Written request
Reproduce the records below word for word, leaving every line unchanged.

(Item-finding records)
╭──

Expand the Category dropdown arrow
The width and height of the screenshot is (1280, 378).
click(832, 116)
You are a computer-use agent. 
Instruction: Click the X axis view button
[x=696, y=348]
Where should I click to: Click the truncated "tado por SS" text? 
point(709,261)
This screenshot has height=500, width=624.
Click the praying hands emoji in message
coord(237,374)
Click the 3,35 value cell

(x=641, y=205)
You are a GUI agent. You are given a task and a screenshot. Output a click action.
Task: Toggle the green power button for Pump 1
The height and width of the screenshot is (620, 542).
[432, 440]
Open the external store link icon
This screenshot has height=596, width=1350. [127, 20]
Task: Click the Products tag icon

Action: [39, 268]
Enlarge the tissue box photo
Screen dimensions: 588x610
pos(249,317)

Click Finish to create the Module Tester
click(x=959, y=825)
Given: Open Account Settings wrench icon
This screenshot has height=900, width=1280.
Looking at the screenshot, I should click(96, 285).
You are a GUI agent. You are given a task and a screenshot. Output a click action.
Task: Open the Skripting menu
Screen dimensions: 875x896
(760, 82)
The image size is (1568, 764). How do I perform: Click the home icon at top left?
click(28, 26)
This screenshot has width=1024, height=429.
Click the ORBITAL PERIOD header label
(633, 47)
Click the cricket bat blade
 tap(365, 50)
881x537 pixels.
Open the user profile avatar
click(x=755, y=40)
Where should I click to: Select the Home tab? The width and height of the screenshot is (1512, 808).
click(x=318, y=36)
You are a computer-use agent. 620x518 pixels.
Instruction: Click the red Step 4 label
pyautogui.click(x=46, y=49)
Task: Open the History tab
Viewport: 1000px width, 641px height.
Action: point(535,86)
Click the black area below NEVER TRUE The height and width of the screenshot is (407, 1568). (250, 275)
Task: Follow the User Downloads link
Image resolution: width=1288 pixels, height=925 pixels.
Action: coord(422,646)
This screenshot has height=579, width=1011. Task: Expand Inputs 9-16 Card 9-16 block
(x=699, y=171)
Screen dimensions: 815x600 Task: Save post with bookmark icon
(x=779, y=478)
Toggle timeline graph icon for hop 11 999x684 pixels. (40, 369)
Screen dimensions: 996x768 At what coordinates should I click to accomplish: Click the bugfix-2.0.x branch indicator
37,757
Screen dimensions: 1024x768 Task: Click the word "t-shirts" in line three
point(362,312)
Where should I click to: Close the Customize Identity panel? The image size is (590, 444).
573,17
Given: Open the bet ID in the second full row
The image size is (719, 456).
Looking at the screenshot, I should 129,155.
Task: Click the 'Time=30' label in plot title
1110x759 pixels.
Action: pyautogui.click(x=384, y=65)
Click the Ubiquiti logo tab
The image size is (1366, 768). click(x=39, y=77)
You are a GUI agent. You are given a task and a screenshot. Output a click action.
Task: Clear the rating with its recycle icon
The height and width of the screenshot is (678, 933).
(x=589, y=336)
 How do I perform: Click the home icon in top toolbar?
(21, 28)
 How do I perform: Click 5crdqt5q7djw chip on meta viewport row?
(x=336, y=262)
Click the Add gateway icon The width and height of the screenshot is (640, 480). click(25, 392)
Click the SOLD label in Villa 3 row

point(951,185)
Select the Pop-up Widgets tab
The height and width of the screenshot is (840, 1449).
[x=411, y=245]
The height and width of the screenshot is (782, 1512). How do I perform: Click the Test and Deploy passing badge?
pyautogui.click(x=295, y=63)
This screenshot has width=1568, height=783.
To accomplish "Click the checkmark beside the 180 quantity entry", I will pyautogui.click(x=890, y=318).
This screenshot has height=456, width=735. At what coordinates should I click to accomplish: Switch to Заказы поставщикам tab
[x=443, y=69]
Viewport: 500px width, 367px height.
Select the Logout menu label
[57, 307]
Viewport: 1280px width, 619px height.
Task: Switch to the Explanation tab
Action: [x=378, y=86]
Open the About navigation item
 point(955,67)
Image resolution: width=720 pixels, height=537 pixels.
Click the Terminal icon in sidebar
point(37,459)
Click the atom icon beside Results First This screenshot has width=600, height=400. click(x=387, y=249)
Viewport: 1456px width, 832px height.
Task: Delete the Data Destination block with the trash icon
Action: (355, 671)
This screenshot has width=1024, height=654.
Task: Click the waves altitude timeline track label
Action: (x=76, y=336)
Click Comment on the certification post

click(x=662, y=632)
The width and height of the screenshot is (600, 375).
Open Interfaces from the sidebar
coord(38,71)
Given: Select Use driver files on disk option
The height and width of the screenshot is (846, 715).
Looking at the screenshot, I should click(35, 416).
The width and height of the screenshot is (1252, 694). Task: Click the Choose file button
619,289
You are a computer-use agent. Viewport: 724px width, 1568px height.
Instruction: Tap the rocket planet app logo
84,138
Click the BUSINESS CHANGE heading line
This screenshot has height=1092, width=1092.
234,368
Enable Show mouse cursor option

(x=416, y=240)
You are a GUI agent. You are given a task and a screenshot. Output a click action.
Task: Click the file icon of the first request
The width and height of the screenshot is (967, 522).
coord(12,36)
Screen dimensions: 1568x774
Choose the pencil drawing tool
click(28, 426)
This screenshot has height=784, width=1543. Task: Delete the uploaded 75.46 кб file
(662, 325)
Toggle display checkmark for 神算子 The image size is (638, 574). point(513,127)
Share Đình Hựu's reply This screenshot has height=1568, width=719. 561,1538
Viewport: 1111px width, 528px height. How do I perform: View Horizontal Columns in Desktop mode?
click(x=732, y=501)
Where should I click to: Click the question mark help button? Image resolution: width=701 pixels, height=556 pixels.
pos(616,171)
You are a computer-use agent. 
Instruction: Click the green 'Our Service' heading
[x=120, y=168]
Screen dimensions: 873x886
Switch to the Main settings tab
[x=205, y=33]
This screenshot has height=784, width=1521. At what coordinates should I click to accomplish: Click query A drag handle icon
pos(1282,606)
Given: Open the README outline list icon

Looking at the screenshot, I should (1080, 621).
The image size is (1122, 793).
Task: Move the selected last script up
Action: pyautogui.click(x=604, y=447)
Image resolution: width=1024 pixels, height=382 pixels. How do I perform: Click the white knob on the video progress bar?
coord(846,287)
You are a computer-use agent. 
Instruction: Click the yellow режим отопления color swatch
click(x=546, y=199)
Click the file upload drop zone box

╰──

Answer to this task
Expand the Category dropdown arrow
The width and height of the screenshot is (1280, 378).
click(832, 116)
You are a computer-use agent. 
Instruction: Click the X axis view button
[x=696, y=348]
Where should I click to: Click the truncated "tado por SS" text? 
point(709,261)
This screenshot has height=500, width=624.
Click the praying hands emoji in message
coord(237,374)
Click the 3,35 value cell

(x=641, y=205)
You are a GUI agent. You are given a task and a screenshot. Output a click action.
Task: Toggle the green power button for Pump 1
The height and width of the screenshot is (620, 542).
[432, 440]
Open the external store link icon
This screenshot has height=596, width=1350. [127, 20]
Task: Click the Products tag icon

Action: [39, 268]
Enlarge the tissue box photo
Screen dimensions: 588x610
pos(249,317)

Click Finish to create the Module Tester
click(x=959, y=825)
Given: Open Account Settings wrench icon
This screenshot has height=900, width=1280.
Looking at the screenshot, I should click(96, 285).
You are a GUI agent. You are given a task and a screenshot. Output a click action.
Task: Open the Skripting menu
Screen dimensions: 875x896
(760, 82)
The image size is (1568, 764). How do I perform: Click the home icon at top left?
click(28, 26)
This screenshot has width=1024, height=429.
Click the ORBITAL PERIOD header label
(633, 47)
Click the cricket bat blade
 tap(365, 50)
881x537 pixels.
Open the user profile avatar
click(x=755, y=40)
Where should I click to: Select the Home tab? The width and height of the screenshot is (1512, 808).
click(x=318, y=36)
You are a computer-use agent. 620x518 pixels.
Instruction: Click the red Step 4 label
pyautogui.click(x=46, y=49)
Task: Open the History tab
Viewport: 1000px width, 641px height.
Action: point(535,86)
Click the black area below NEVER TRUE The height and width of the screenshot is (407, 1568). (250, 275)
Task: Follow the User Downloads link
Image resolution: width=1288 pixels, height=925 pixels.
Action: coord(422,646)
This screenshot has height=579, width=1011. Task: Expand Inputs 9-16 Card 9-16 block
(x=699, y=171)
Screen dimensions: 815x600 Task: Save post with bookmark icon
(x=779, y=478)
Toggle timeline graph icon for hop 11 999x684 pixels. (40, 369)
Screen dimensions: 996x768 At what coordinates should I click to accomplish: Click the bugfix-2.0.x branch indicator
37,757
Screen dimensions: 1024x768 Task: Click the word "t-shirts" in line three
point(362,312)
Where should I click to: Close the Customize Identity panel? The image size is (590, 444).
573,17
Given: Open the bet ID in the second full row
The image size is (719, 456).
Looking at the screenshot, I should 129,155.
Task: Click the 'Time=30' label in plot title
1110x759 pixels.
Action: pyautogui.click(x=384, y=65)
Click the Ubiquiti logo tab
The image size is (1366, 768). click(x=39, y=77)
You are a GUI agent. You are given a task and a screenshot. Output a click action.
Task: Clear the rating with its recycle icon
The height and width of the screenshot is (678, 933).
(x=589, y=336)
 How do I perform: Click the home icon in top toolbar?
(21, 28)
 How do I perform: Click 5crdqt5q7djw chip on meta viewport row?
(x=336, y=262)
Click the Add gateway icon The width and height of the screenshot is (640, 480). click(25, 392)
Click the SOLD label in Villa 3 row

point(951,185)
Select the Pop-up Widgets tab
The height and width of the screenshot is (840, 1449).
[x=411, y=245]
The height and width of the screenshot is (782, 1512). How do I perform: Click the Test and Deploy passing badge?
pyautogui.click(x=295, y=63)
This screenshot has width=1568, height=783.
To accomplish "Click the checkmark beside the 180 quantity entry", I will pyautogui.click(x=890, y=318).
This screenshot has height=456, width=735. At what coordinates should I click to accomplish: Switch to Заказы поставщикам tab
[x=443, y=69]
Viewport: 500px width, 367px height.
Select the Logout menu label
[57, 307]
Viewport: 1280px width, 619px height.
Task: Switch to the Explanation tab
Action: [x=378, y=86]
Open the About navigation item
 point(955,67)
Image resolution: width=720 pixels, height=537 pixels.
Click the Terminal icon in sidebar
point(37,459)
Click the atom icon beside Results First This screenshot has width=600, height=400. click(x=387, y=249)
Viewport: 1456px width, 832px height.
Task: Delete the Data Destination block with the trash icon
Action: (355, 671)
This screenshot has width=1024, height=654.
Task: Click the waves altitude timeline track label
Action: (x=76, y=336)
Click Comment on the certification post

click(x=662, y=632)
The width and height of the screenshot is (600, 375).
Open Interfaces from the sidebar
coord(38,71)
Given: Select Use driver files on disk option
The height and width of the screenshot is (846, 715).
Looking at the screenshot, I should click(35, 416).
The width and height of the screenshot is (1252, 694). Task: Click the Choose file button
619,289
You are a computer-use agent. Viewport: 724px width, 1568px height.
Instruction: Tap the rocket planet app logo
84,138
Click the BUSINESS CHANGE heading line
This screenshot has height=1092, width=1092.
234,368
Enable Show mouse cursor option

(x=416, y=240)
You are a GUI agent. You are given a task and a screenshot. Output a click action.
Task: Click the file icon of the first request
The width and height of the screenshot is (967, 522).
coord(12,36)
Screen dimensions: 1568x774
Choose the pencil drawing tool
click(28, 426)
This screenshot has height=784, width=1543. Task: Delete the uploaded 75.46 кб file
(662, 325)
Toggle display checkmark for 神算子 The image size is (638, 574). point(513,127)
Share Đình Hựu's reply This screenshot has height=1568, width=719. 561,1538
Viewport: 1111px width, 528px height. How do I perform: View Horizontal Columns in Desktop mode?
click(x=732, y=501)
Where should I click to: Click the question mark help button? Image resolution: width=701 pixels, height=556 pixels.
pos(616,171)
You are a computer-use agent. 
Instruction: Click the green 'Our Service' heading
[x=120, y=168]
Screen dimensions: 873x886
Switch to the Main settings tab
[x=205, y=33]
This screenshot has height=784, width=1521. At what coordinates should I click to accomplish: Click query A drag handle icon
pos(1282,606)
Given: Open the README outline list icon

Looking at the screenshot, I should (1080, 621).
The image size is (1122, 793).
Task: Move the selected last script up
Action: pyautogui.click(x=604, y=447)
Image resolution: width=1024 pixels, height=382 pixels. How do I perform: Click the white knob on the video progress bar?
coord(846,287)
You are a computer-use agent. 
Instruction: Click the yellow режим отопления color swatch
click(x=546, y=199)
Click the file upload drop zone box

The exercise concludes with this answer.